Work to be completed:
Quote the records word for word, everything from the line containing "Screen dimensions: 719x513" down to the line containing "Action: point(21,521)", with both of those lines included.
++++++++++
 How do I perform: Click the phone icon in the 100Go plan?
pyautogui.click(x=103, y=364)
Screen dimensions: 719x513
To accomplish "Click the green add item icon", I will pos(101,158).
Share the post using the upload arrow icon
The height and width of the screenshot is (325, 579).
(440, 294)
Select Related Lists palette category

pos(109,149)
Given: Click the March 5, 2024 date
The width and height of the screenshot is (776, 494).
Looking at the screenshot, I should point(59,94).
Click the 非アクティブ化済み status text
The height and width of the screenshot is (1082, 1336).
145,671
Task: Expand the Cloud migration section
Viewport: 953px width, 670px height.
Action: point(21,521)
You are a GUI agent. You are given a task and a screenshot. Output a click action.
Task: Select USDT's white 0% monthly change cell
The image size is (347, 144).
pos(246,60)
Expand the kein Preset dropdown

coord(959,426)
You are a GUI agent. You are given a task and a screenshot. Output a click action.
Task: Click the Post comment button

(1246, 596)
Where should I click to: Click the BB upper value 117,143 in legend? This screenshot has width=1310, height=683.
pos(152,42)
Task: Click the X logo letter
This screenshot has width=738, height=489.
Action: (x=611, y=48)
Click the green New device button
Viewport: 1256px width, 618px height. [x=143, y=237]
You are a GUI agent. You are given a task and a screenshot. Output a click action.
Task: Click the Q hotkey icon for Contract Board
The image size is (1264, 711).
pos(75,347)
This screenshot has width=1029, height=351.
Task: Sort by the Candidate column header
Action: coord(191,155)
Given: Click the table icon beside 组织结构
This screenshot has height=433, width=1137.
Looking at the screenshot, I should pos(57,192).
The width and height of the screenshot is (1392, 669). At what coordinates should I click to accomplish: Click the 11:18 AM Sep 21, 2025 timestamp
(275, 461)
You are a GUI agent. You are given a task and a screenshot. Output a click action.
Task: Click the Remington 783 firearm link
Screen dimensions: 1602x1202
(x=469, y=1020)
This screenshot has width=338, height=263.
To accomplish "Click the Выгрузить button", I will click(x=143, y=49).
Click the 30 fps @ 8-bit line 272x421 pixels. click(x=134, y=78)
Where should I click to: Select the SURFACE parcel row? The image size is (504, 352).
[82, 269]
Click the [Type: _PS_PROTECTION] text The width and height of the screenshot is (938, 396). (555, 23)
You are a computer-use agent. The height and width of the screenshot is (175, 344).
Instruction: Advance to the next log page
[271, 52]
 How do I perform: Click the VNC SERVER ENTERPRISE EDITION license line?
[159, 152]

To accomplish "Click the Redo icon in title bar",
++++++++++
Answer to this task:
Screen dimensions: 719x513
To accomplish "Click the green add item icon", I will pos(101,158).
Share the post using the upload arrow icon
The height and width of the screenshot is (325, 579).
(440, 294)
Select Related Lists palette category

pos(109,149)
Given: Click the March 5, 2024 date
The width and height of the screenshot is (776, 494).
Looking at the screenshot, I should point(59,94).
Click the 非アクティブ化済み status text
The height and width of the screenshot is (1082, 1336).
145,671
Task: Expand the Cloud migration section
Viewport: 953px width, 670px height.
Action: point(21,521)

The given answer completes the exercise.